DIRECTIONS FOR THIS TASK:
Whenever a line in the records below contains "computer", pick it out.

EXTRACTED DATA:
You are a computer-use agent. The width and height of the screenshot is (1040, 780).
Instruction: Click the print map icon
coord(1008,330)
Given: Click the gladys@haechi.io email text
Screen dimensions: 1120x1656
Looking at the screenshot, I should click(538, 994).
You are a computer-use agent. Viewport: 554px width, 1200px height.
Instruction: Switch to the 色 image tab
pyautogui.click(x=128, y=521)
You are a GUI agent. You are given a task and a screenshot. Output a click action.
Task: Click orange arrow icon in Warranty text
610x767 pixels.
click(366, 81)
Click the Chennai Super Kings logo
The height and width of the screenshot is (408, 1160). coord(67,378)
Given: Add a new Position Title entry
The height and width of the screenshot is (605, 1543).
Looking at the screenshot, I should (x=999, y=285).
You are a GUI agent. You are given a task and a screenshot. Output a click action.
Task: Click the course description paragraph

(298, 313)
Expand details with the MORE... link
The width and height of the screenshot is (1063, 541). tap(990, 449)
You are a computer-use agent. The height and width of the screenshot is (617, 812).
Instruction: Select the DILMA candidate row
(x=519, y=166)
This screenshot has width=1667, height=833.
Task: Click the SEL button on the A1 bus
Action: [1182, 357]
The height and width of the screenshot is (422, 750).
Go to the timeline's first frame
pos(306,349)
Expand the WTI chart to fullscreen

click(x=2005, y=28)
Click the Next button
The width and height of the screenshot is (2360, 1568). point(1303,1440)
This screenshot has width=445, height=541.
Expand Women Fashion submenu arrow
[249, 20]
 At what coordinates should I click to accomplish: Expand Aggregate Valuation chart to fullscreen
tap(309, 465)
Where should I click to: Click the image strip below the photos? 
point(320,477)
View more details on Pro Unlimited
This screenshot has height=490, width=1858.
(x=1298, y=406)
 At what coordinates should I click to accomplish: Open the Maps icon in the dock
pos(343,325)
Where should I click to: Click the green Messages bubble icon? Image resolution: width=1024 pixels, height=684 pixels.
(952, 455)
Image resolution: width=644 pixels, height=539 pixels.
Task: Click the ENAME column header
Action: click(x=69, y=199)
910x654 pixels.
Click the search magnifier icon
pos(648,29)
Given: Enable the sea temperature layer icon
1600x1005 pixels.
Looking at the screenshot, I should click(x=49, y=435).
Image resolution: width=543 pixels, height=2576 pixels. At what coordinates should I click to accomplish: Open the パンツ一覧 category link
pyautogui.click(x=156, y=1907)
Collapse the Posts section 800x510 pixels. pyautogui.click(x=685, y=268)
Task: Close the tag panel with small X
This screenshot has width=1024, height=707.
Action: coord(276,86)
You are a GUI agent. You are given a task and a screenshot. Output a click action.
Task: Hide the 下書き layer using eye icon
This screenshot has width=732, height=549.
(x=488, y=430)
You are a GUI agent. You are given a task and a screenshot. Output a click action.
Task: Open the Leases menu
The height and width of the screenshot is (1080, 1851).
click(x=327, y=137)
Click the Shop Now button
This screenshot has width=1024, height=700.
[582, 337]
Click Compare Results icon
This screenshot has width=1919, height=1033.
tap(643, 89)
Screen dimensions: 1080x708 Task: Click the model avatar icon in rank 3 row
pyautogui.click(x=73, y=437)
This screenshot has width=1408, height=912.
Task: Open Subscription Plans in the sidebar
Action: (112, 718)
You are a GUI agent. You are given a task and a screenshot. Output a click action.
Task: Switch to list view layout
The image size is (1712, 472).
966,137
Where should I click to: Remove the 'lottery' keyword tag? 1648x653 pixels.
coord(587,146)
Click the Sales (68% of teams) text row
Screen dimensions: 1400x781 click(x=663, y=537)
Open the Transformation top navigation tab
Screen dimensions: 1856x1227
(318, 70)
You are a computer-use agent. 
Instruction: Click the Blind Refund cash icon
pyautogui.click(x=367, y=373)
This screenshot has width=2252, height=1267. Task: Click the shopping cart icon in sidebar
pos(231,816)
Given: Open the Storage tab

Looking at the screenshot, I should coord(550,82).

ANSWER TO THE EXERCISE:
You are a computer-use agent. The width and height of the screenshot is (1040, 780).
You are a computer-use agent. Viewport: 554px width, 1200px height.
You are a computer-use agent. The height and width of the screenshot is (617, 812).
You are a computer-use agent. 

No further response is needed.